Buzz is married to Jennifer and has 2 sons. Zacharie was born in May 2007 and Charles in January 2010. Buzz is a radio guy who enjoys building bridges between old and new media. Follow buzz on Twitter @buzzbishop and check out DadCAMP on Google+

17 Comments

  1. So I guess videos count in this number? We were planning on have a few French vids in our DVD collection to supplement our efforts to get them used to the language.

  2. the reports I see/hear refer to screen time, not necessarily tv. anything that has them drooling at a screen is supposed to be offlimits.

    i'd invest in some cd's to help your petit enfant parle francais.

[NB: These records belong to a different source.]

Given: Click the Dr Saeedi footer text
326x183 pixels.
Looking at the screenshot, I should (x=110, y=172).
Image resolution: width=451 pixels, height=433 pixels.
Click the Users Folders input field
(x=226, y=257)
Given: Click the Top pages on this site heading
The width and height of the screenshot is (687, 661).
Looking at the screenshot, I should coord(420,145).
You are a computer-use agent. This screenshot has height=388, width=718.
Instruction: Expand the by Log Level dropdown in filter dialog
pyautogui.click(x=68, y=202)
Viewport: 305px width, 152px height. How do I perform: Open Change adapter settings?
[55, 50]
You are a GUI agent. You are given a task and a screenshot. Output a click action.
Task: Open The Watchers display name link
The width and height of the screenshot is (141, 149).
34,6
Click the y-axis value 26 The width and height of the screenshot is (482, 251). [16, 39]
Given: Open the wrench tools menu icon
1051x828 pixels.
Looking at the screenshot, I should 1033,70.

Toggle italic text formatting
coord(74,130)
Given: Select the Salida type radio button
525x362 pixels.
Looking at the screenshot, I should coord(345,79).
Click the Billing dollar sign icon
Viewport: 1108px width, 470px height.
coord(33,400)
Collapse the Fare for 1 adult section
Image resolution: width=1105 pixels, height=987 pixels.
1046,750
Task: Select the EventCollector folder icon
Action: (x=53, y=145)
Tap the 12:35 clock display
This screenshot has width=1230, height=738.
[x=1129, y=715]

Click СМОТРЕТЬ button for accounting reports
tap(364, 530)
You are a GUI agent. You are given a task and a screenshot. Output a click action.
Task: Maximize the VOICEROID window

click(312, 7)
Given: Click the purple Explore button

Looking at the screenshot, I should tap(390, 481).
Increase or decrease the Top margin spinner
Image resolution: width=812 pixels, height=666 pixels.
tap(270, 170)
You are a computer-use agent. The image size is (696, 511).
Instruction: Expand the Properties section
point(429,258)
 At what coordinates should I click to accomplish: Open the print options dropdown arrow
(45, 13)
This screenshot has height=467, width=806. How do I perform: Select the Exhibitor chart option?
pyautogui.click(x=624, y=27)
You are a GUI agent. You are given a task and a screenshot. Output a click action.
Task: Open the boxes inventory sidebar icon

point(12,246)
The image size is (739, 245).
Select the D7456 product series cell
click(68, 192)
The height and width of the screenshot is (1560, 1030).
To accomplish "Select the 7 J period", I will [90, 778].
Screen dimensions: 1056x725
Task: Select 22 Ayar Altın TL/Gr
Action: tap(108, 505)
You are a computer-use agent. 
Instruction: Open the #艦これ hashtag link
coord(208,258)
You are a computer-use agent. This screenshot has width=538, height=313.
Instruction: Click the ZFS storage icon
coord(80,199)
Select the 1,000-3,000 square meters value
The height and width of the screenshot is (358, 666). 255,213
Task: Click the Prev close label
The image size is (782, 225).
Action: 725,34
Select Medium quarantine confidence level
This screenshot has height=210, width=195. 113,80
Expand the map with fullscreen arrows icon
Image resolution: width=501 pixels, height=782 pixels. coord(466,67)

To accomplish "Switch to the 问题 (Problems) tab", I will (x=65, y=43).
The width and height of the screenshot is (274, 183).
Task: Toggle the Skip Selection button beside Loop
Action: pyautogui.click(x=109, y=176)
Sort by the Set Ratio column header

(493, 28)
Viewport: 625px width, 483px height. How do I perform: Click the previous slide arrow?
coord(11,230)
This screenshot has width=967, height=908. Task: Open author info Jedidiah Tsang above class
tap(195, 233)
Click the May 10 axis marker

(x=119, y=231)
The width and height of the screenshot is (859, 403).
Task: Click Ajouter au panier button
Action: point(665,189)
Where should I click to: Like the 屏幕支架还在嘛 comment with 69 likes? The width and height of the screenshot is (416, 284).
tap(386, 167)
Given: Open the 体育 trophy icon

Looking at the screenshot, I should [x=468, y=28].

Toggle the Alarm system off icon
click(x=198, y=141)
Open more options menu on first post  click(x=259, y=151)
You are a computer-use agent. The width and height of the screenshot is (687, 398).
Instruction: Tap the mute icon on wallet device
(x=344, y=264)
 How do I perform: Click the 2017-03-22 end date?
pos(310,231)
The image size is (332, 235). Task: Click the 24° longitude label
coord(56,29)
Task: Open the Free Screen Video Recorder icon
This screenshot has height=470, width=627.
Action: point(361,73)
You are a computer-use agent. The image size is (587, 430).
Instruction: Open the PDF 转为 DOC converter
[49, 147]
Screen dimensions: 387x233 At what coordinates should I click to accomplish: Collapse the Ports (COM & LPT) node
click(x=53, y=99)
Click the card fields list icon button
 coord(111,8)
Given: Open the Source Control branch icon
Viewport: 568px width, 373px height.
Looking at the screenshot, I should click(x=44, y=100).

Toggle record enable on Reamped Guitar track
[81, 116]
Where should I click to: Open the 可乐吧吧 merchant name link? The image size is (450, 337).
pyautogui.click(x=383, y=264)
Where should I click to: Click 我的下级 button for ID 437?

  3. we do zero screen time. Our kids have never used the computer. What's the deal? It's easy…at home. It is darn near impossible on vacation. Finnegan spent most of the flights to Europe glued to the screen, and any hotel room has a TV….so we let him go nuts on holiday and boy does his behaviour suck! We dropped cable at our house because we hate paying for ads and realised we could not police our own horrible screen habits (Laguna Beach anyone?). When kids came along time to watch anything got scarce so we haven't missed it at all. We watch movies in the basement (a place the kids rarely go anyway – out of sight out of mind) once the kids are in bed. Our son attends a Waldorf preschool where zero screen time is encouraged… right down to the dress code of no characters on his clothes. He doesn't know who Spiderman or Barney are…..and he could care less. He'll know them soon enough when he hits public school. Do I disagree with TV? NO – I believe whatever works for your family is a victory!!!

  4. “whatever works for your family is a victory!!!”

    amen. no need to judge, just dont hurt anyone and you're a winner.

  5. Thank you for the non-judgemental tone of all your comments – I've been aware of these recommendations since my daughter was a baby and she's 4 now. Both of us watch too much tv and I feel guilty about it when I see these articles. However, I also feel defensive, because the reality is that I rely on tv to entertain my daughter – as a single working mom, it's a necessary evil for me to get things done and yes occasionally steal a moment to myself. I used Baby Einstein when she was a baby, but I certainly didn't buy into the notion that it was good for her, so I don't support that lawsuit – those pediatric recommendations have been around for long enough and Disney's marketing used words like 'help, encourage, and support' – that is all typical advertising doublespeak. They didn't invent advertising, and if parents bought those videos (no offense Buzz), thinking it was anything other than entertainment, it seems to me they were buying a justification in the face of all the negative press tv gets. TV, movies… it's entertainment, that's all. And entertainment has it's place – it gives us respite from our busy, stress-filled lives. Children, babies, pre-schoolers especially deserve a break from all the 'educational' toys and games. What the heck is so wrong with a little mindless entertainment?? Everything in moderation is the balance I try to find in my life and that's what I'm trying to pass on to my daughter. And by the way – my daughter is an exceptionally bright and developmentally advanced girl who reads, draws, counts, plays, builds, creates, socializes, laughs, sings her own made up songs, dances, skates, swims AND watches tv and movies.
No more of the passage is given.